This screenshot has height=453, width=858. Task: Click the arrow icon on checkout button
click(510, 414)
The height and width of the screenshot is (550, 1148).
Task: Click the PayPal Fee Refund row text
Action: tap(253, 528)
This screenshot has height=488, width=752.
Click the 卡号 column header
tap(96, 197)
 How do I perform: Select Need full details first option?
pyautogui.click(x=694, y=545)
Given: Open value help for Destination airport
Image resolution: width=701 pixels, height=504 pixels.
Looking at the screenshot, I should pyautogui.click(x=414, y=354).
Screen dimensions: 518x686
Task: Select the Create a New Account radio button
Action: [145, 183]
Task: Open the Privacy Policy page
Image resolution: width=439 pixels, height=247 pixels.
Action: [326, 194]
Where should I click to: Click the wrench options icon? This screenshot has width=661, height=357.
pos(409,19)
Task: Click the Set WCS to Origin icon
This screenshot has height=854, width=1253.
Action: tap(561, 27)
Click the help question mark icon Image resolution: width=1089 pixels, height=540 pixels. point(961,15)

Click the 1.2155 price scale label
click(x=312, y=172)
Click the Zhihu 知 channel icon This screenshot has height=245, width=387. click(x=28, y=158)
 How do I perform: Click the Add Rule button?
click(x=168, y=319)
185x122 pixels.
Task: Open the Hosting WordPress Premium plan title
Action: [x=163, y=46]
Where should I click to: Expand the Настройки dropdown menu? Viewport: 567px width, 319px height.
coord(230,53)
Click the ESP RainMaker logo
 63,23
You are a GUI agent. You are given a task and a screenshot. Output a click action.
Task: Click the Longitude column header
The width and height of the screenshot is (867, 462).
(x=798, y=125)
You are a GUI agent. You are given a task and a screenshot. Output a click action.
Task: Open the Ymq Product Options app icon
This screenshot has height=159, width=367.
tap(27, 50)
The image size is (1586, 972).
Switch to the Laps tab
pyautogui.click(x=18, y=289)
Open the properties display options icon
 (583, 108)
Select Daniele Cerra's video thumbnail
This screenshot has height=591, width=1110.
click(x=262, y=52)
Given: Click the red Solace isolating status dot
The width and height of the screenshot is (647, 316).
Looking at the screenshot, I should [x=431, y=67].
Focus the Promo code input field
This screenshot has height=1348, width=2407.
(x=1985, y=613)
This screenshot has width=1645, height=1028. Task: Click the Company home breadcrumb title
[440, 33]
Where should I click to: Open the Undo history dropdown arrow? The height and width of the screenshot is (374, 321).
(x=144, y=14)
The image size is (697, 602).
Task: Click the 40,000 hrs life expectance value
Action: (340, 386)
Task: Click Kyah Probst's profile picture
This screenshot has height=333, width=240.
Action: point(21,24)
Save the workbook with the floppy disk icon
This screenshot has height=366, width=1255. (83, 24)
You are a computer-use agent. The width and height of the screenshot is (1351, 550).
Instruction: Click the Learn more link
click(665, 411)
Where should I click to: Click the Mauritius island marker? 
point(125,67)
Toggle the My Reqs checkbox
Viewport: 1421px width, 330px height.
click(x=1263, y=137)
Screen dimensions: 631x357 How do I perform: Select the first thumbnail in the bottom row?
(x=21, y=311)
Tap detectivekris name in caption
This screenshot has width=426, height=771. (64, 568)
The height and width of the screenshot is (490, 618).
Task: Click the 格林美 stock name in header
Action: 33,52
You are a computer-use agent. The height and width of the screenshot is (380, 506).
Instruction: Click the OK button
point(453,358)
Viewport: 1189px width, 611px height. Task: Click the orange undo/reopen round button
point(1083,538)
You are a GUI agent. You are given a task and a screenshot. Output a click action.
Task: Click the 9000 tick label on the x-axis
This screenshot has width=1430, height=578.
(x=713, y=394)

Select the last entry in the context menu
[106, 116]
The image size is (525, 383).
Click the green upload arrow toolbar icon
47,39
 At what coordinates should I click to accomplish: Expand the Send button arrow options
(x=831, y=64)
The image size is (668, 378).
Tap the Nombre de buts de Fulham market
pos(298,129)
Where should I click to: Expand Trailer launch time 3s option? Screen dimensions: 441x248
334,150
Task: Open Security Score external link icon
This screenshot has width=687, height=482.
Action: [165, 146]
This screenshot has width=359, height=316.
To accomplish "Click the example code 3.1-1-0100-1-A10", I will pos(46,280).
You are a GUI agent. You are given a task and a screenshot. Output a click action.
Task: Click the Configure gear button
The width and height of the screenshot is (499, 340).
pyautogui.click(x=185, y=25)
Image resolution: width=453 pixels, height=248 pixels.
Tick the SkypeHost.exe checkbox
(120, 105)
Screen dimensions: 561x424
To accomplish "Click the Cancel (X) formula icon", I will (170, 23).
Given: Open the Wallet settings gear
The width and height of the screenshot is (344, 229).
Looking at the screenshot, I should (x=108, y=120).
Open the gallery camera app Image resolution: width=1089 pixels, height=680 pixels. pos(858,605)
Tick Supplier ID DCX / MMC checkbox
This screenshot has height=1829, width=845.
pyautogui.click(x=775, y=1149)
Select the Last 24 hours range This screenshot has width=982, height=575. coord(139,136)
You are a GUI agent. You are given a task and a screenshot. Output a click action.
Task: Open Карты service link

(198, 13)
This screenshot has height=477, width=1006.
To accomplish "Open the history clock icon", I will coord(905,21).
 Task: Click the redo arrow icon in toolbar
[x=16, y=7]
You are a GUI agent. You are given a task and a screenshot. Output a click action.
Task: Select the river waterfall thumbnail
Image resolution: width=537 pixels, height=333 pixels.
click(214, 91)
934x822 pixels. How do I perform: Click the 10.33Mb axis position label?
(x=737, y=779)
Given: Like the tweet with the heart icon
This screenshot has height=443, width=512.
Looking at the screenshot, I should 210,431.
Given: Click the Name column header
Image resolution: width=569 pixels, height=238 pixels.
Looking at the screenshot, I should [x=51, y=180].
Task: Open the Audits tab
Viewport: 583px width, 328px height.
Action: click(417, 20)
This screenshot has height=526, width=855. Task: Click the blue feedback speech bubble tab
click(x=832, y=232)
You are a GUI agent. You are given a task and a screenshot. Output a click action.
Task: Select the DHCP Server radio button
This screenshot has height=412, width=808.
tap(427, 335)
——
WHAT YOU HAVE TO DO: Going through the material above, tally each line holding the word "help", then give the total and nothing else.

OUTPUT FOR THIS TASK: 2